World’s Second-Deadliest Ebola Outbreak Ends in Democratic Republic of the Congo
An outbreak of the Ebola virus in the northeastern Democratic Republic of the Congo (DRC) that has been raging since 2018 has officially ended. The World Health Organization (WHO) and the DRC government announced the end on 25 June—42 days after the last case—but it comes as a fresh Ebola outbreak spreads in the country’s northwest.
“We are extremely proud to have emerged victorious over an epidemic that has lasted a long time and caused a lot of damage to our population,” said Jean-Jacques Muyembe Tamfum, a co-discoverer of Ebola and the director of the National Institute for Biomedical Research in Kinshasa, at a press briefing.
After the outbreak was declared in August 2018, the virus infected at least 3,470 people, killing 66% of them. That makes it the world’s second-largest outbreak of the haemorrhagic disease, after the 2014–16 West Africa epidemic, which killed more than 11,000 people. Experts say that the northeastern epidemic—which mainly affected North Kivu and Ituri provinces—was one of the most complex health emergencies the world has ever seen, because it occurred in a region of the DRC plagued by 25 years of war and political instability. In the course of the outbreak, more than 70 Ebola patients and Ebola responders were injured in dozens of targeted attacks by armed groups. At least 11 were killed.

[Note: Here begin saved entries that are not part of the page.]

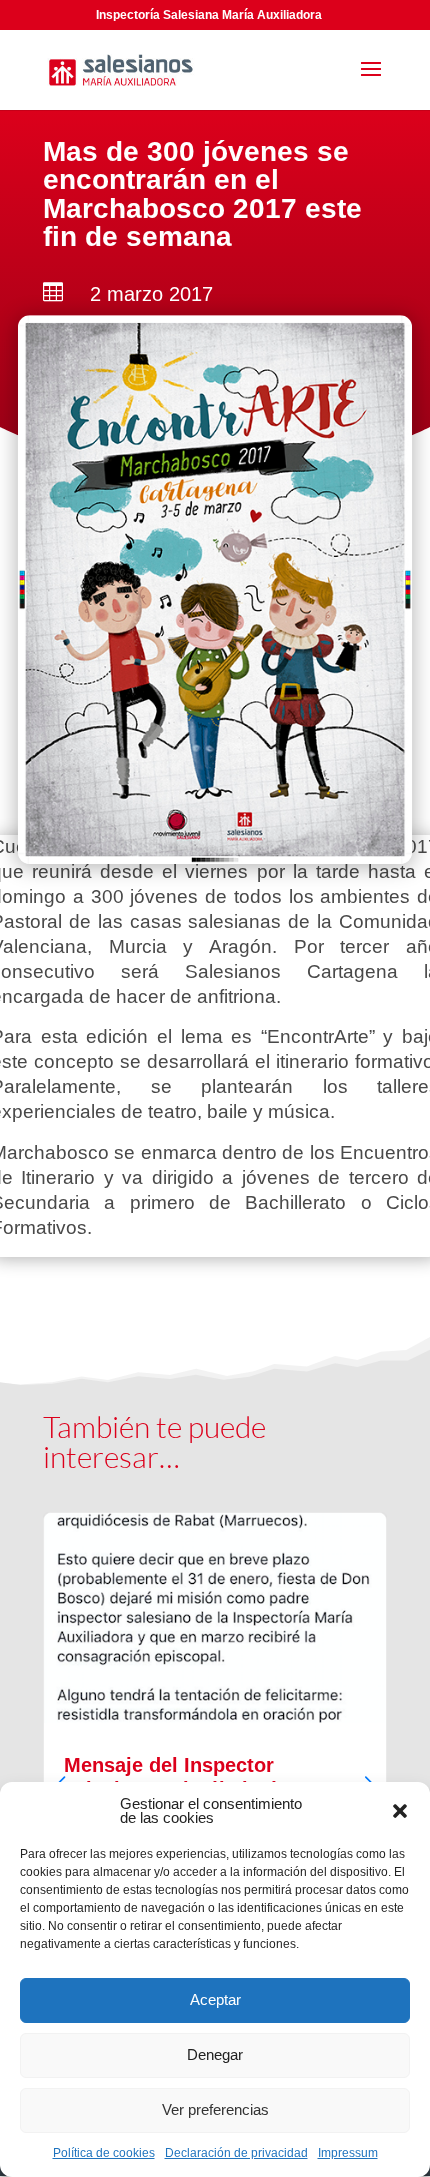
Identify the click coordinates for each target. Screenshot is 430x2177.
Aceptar (215, 1999)
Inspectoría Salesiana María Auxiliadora (209, 15)
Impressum (348, 2153)
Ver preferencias (215, 2109)
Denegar (215, 2054)
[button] (400, 1811)
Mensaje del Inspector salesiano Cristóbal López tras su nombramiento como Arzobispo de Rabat (215, 1770)
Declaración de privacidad (236, 2153)
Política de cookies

But the epidemic was marked by successes in vaccination and treatment. This was the first Ebola outbreak in which a vaccine for the virus was widely deployed. The vaccine, made by drug company Merck of Kenilworth, New Jersey, and first tested during West Africa epidemic, was given to more than 300,000 people who had been in close proximity to people with Ebola, and their contacts. More than 80% of people who were vaccinated didn’t end up with the disease, said Muyembe, and those who did had relatively mild cases.
A clinical trial conducted during the outbreak also found that two antibody-based drugs, called mAB114 and REGN-EB3, reduced deaths dramatically among people who were hospitalized soon after being infected. These were then given to all consenting patients in Ebola treatment centres in northeastern DRC.

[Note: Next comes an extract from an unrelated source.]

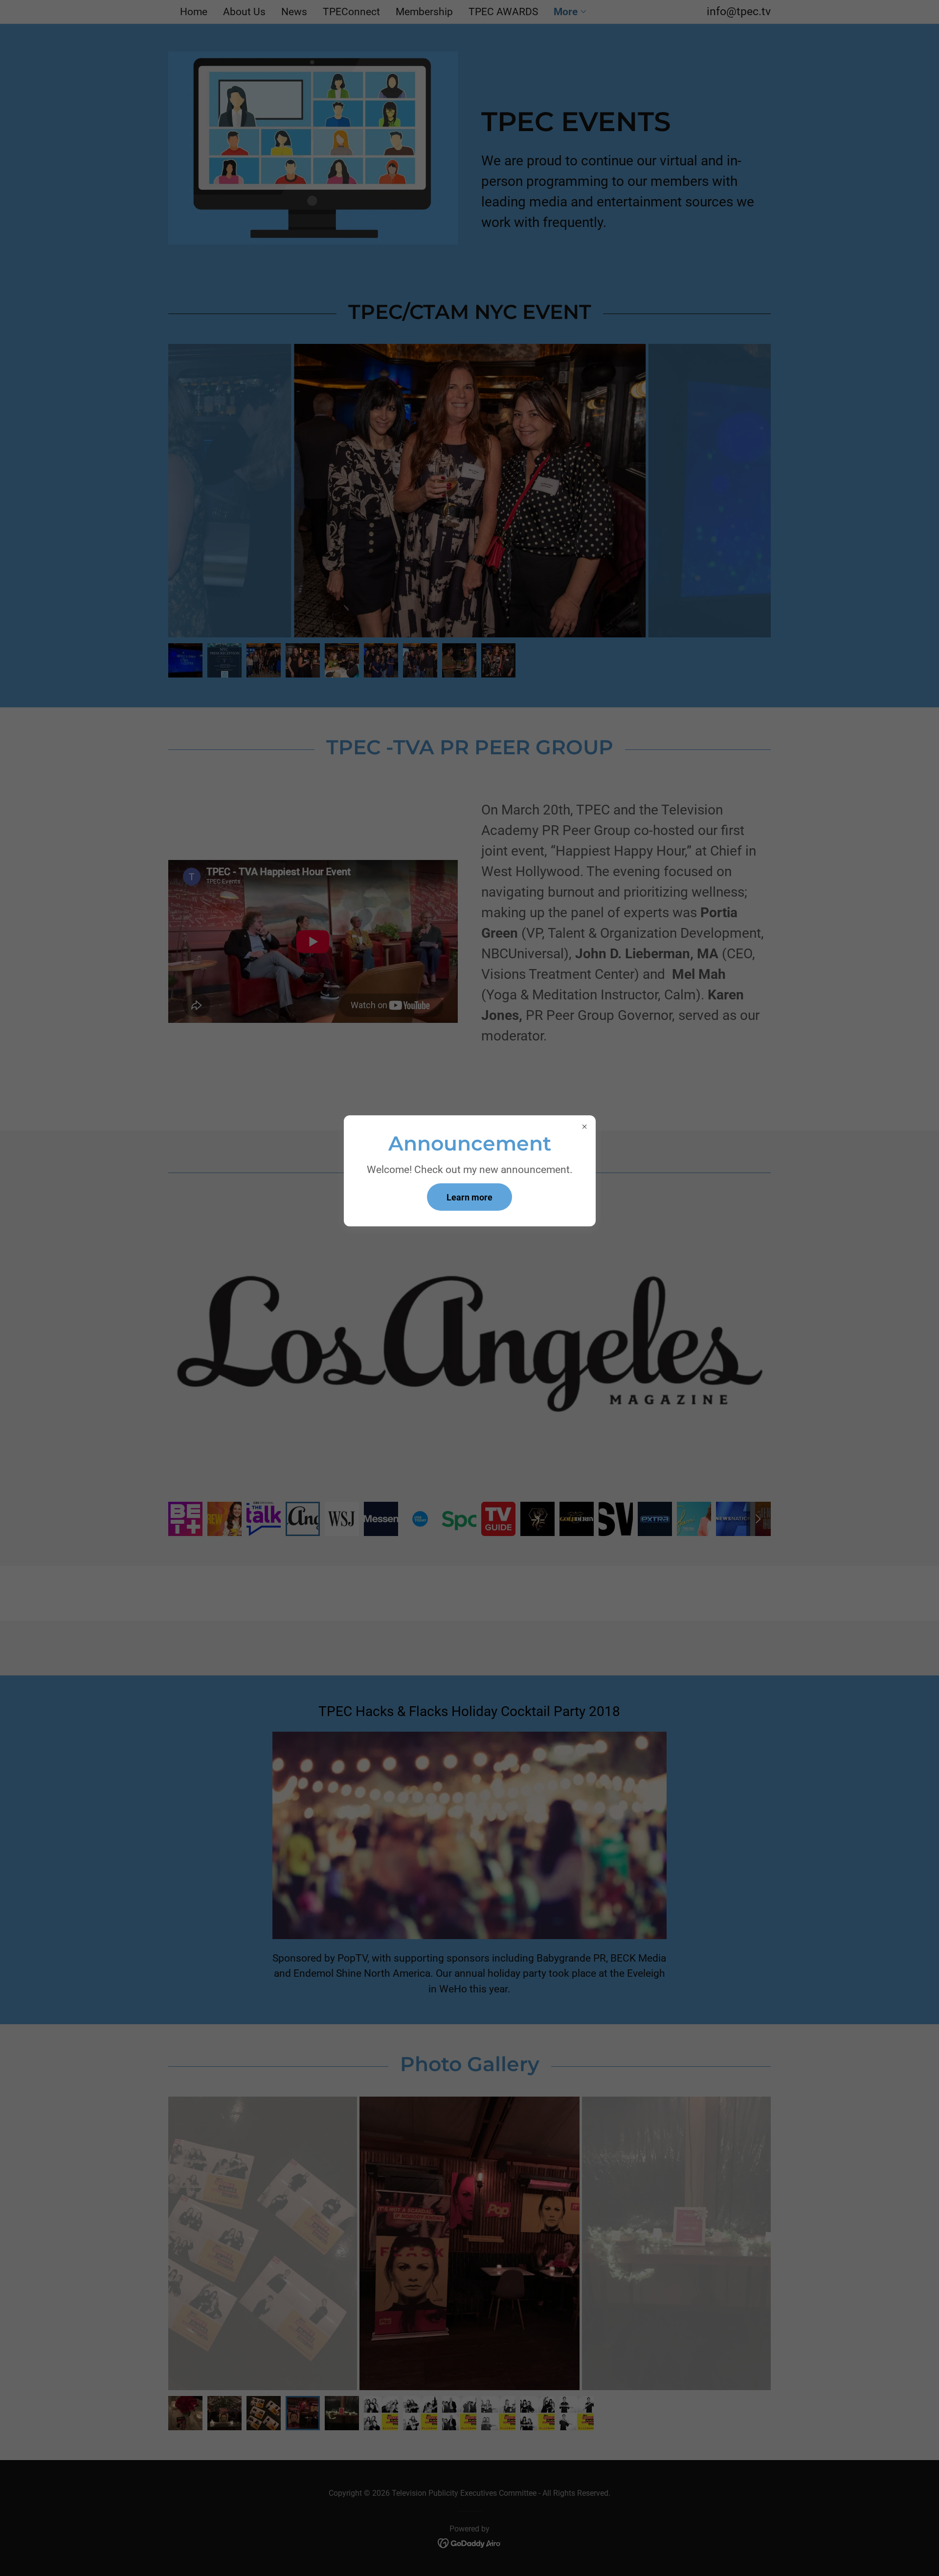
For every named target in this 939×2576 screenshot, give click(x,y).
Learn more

Another key to success, said Muyembe, was local leadership. The rate of new infections in the region slowed after governors and mayors of cities hit hard by Ebola began pushing to stamp out the virus, and once local health workers had been trained and equipped to care for people, he said.

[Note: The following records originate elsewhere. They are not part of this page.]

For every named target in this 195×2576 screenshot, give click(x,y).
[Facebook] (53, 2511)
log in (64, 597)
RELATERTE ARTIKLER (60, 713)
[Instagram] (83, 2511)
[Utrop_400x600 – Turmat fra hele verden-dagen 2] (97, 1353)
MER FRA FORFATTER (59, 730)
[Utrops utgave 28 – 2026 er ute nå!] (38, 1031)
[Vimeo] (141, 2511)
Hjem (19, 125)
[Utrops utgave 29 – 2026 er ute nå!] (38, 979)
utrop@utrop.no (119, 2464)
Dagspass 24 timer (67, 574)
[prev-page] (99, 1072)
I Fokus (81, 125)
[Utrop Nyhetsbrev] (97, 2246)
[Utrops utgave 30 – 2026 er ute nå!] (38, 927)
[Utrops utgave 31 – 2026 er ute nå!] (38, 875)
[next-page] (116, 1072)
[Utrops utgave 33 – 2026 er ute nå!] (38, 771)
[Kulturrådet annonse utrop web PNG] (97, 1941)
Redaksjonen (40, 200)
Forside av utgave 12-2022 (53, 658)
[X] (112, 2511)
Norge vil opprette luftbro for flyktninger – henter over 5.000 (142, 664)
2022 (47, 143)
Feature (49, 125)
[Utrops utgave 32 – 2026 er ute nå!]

Ebola responders now want to replicate these tools and strategies in Équateur, a province on the opposite side of the country, where 18 people have been reported to be infected with Ebola virus since an outbreak was declared there on 1 June.
But Ibrahima Socé Fall, the assistant director-general for emergency response at the WHO in Geneva, Switzerland, says the region is difficult to reach by car and motorcycle—complicating Ebola responders’ efforts. He is worried because Équateur’s health system is inadequate, and the population is extremely poor and moves around a lot. People frequently travel for trade to and from Mbandaka, a city of about one million people, to cities in the neighbouring Republic of Congo and the Central African Republic. That raises the risk that they could take the virus with them and spread it further, he says.
And although some doctors and researchers who were assisting in the northeast have relocated to Équateur, many others are now involved in efforts to fight COVID-19. There have so far been at least 6,552 confirmed cases of the coronavirus in the country, and 149 deaths.
“I’m really proud of my colleagues and we had thought we might really celebrate when this ended,” says Socé Fall, who spent last year in northeastern DRC. “But many people are already deployed to COVID, and we’re so busy,” he says. “There’s no time to get together.”